Some of the recommendations would require amending or repealing certain provisions of the Dodd-Frank Act. However, the report's remaining suggestions could be implemented via administrative actions. These recommendations, which are the primary focus of this Jones Day White Paper, include a coordination of cybersecurity obligations, adjustments to capital and liquidity requirements, and improvements to the Volcker Rule, to name a few.
While the current political climate makes broad legislative changes to Dodd-Frank problematic, except for smaller institutions, the Federal Reserve, OCC, and the FDIC appear to be receptive to most of the Report's recommendations.
The President issued Executive Order 13772 "Core Principles for Regulating the United States Financial System" ("Core Principles")1 on February 3, 2017. The Core Principles directed the Treasury Secretary to consult with the federal financial regulators2 on the extent to which existing laws, treaties, regulations, guidance, and other government policies promote the Core Principles. A report was required to identify any laws, regulations, guidance, and other government policies that are inconsistent with the Core Principles.
The Department of the Treasury ("Treasury") issued its first report in response to the February 2017 executive order, "A Financial System that Creates Economic Opportunities: Banks and Credit Unions" ("Report"), on June 12, 2017.3 The Treasury states that the recommendations outlined in the Report, which are summarized below, "could meaningfully simplify and reduce regulatory costs and burdens, while maintaining high standards of safety and soundness and ensuring the accountability of the financial system to the American public."4 This Report is the first in a series of reports to be issued in response to this executive order. Three subsequent reports are expected to address capital markets; asset management, insurance, and investment products; and fintech.
On June 21, 2017, Treasury official Craig Phillips stated that the implementation of the Treasury's recommendations falls largely on the bank regulators because many of the recommendations rely on regulatory interpretations of existing rules.5 Federal Reserve Governor Jerome Powell, FDIC Chairman Martin Gruenberg, Acting Comptroller of the Currency Keith Noreika, and NCUA Acting Chairman J. Mark McWatters appeared supportive of the Treasury's recommendations during a June 22, 2017, Senate Banking Committee hearing and are already preparing to review and revise a number of regulations cited in the Report.6 The Report provides further impetus and support for a recalibration that various regulators had been considering in light of their experience. It provides guidance and perspective as new leaders are appointed to the bank regulatory agencies.

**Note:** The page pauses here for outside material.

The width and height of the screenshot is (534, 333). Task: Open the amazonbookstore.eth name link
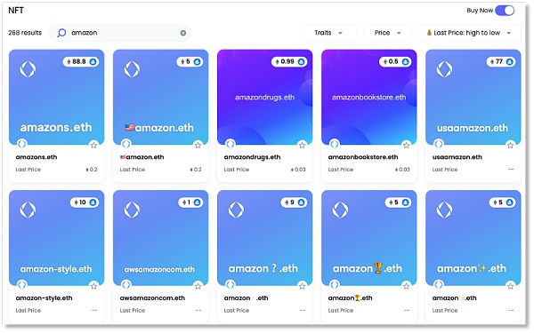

The Report identifies numerous reforms that the Treasury believes would promote these Core Principles. The Treasury summarizes its recommendations as:
Improving regulatory efficiency and effectiveness by critically evaluating mandates and regulatory fragmentation, overlap, and duplication across regulatory agencies; Aligning the financial system to help support the U.S. economy; Reducing regulatory burden by decreasing unnecessary complexity; Tailoring the regulatory approach based on size and complexity of regulated firms and requiring greater regulatory cooperation and coordination among financial regulators; and Aligning regulations to support market liquidity, investment, and lending in the U.S. economy. General economic goals include increasing economic growth, meeting credit needs of consumers and business, and maintaining liquid markets. Common themes include a need to modernize financial regulations and to enhance policy coordination among federal bank regulators, including supervisory and enforcement policies.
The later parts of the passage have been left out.